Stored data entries
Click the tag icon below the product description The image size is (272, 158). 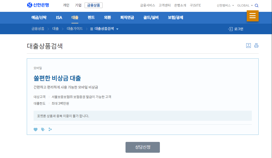[x=43, y=129]
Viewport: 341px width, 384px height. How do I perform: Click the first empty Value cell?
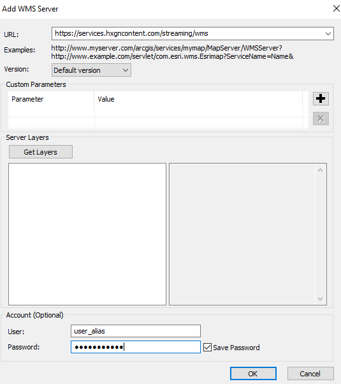point(199,112)
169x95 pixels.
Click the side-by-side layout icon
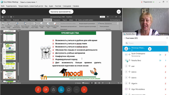click(x=119, y=12)
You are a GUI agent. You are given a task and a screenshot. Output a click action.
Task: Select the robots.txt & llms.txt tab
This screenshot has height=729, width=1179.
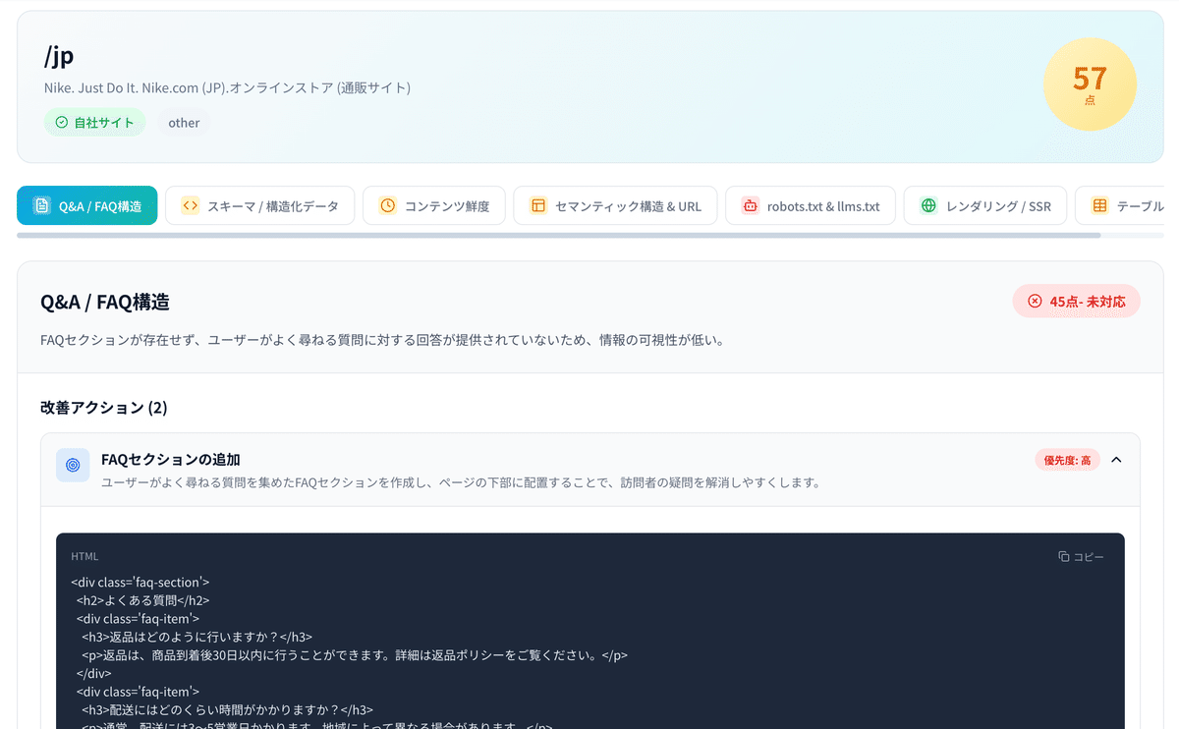810,205
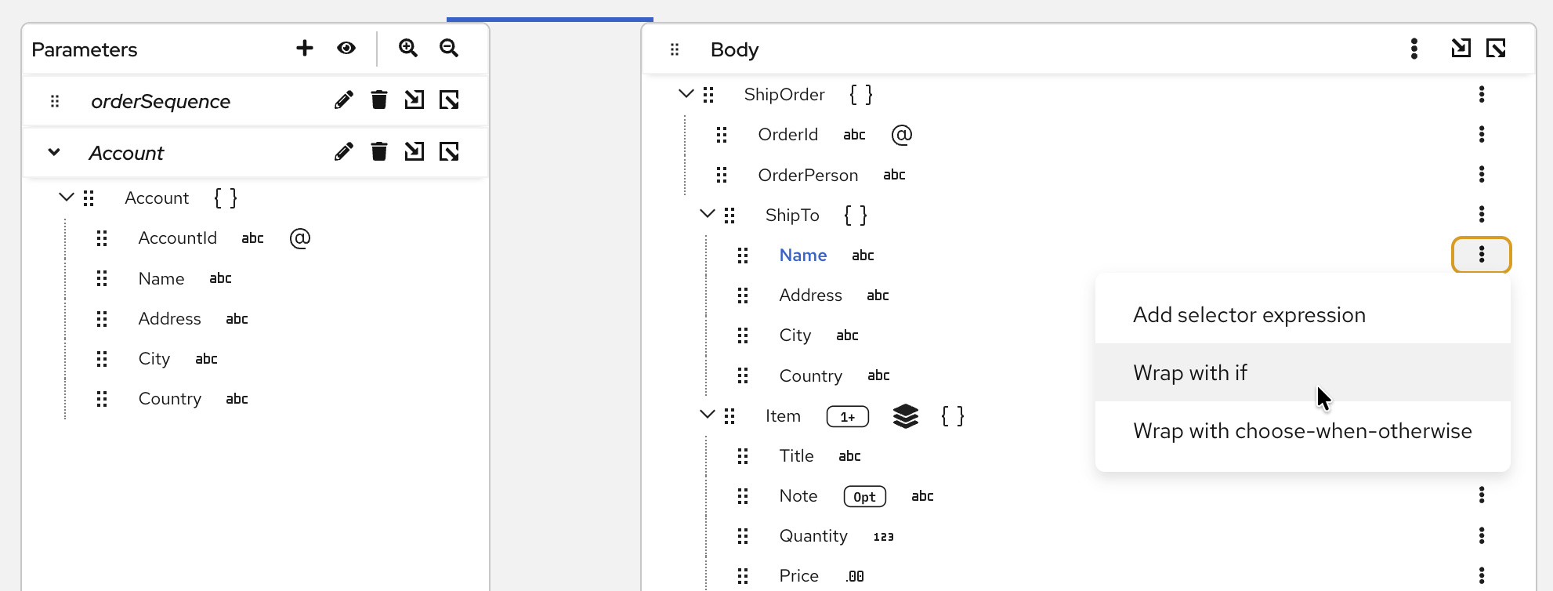Delete the orderSequence parameter
This screenshot has height=591, width=1553.
coord(379,100)

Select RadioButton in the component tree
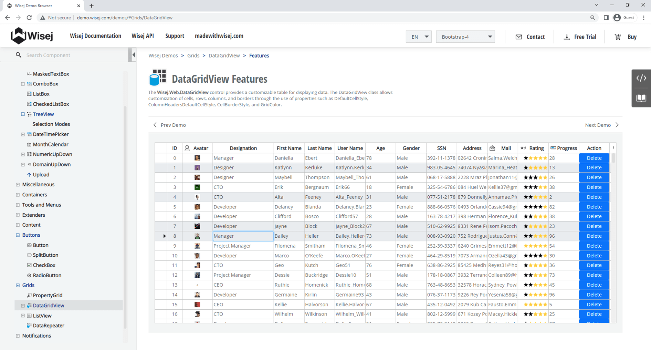point(47,275)
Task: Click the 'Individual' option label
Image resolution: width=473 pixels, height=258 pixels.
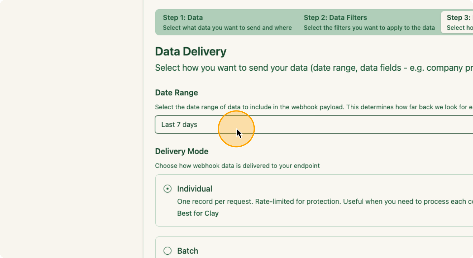Action: tap(195, 189)
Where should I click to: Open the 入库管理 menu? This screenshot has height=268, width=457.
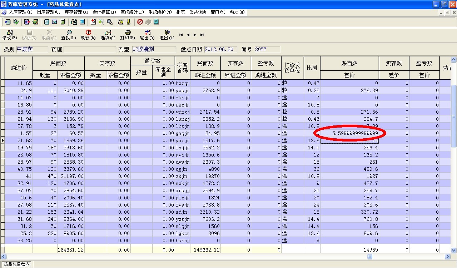(20, 12)
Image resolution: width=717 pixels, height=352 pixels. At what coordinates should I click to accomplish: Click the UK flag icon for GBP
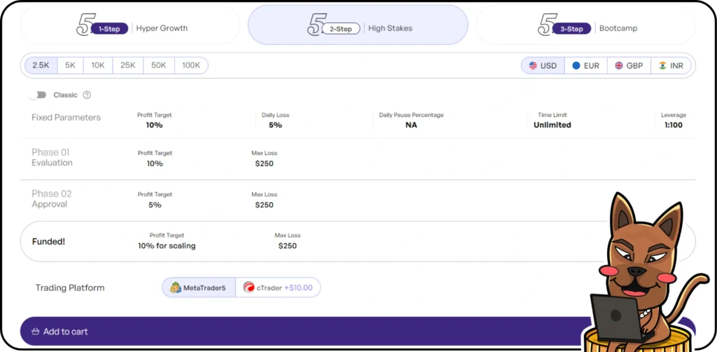point(619,66)
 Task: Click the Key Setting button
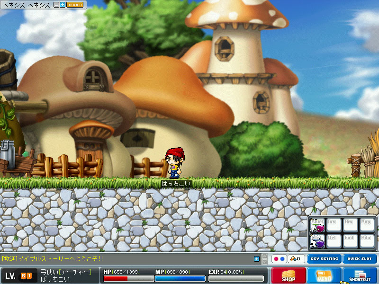[x=324, y=259]
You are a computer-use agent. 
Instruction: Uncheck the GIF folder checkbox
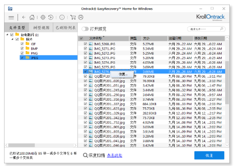22,44
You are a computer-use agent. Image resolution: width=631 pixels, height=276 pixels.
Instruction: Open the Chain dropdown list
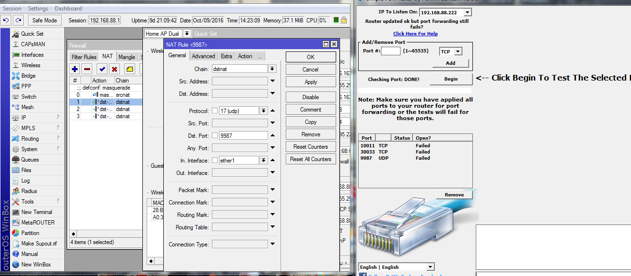[272, 69]
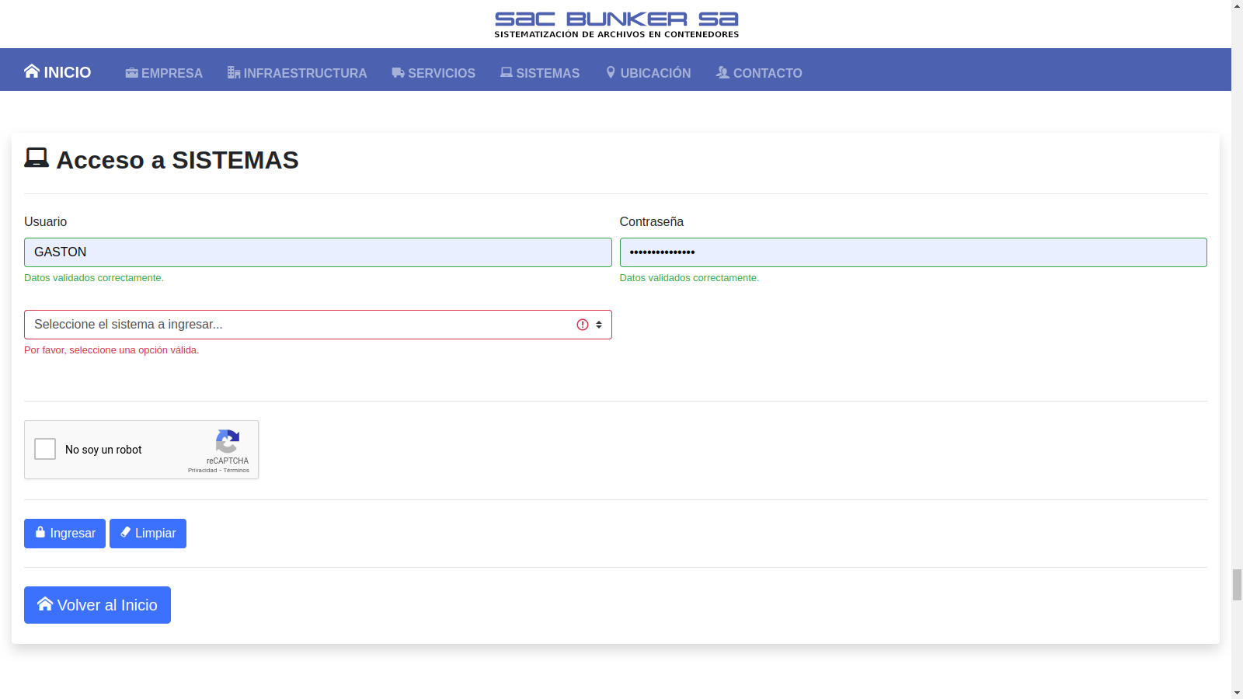The height and width of the screenshot is (699, 1243).
Task: Click the person icon next to CONTACTO
Action: [x=722, y=73]
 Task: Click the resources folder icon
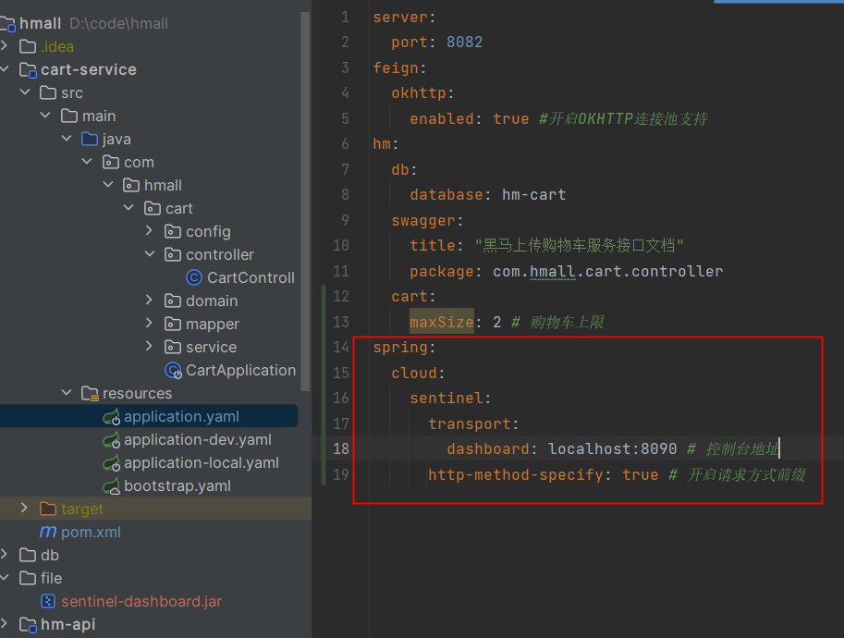tap(90, 393)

Problem statement
Looking at the entries above, say how many lines contain the word "agent". Only the number is wanted.

Answer for this exercise
3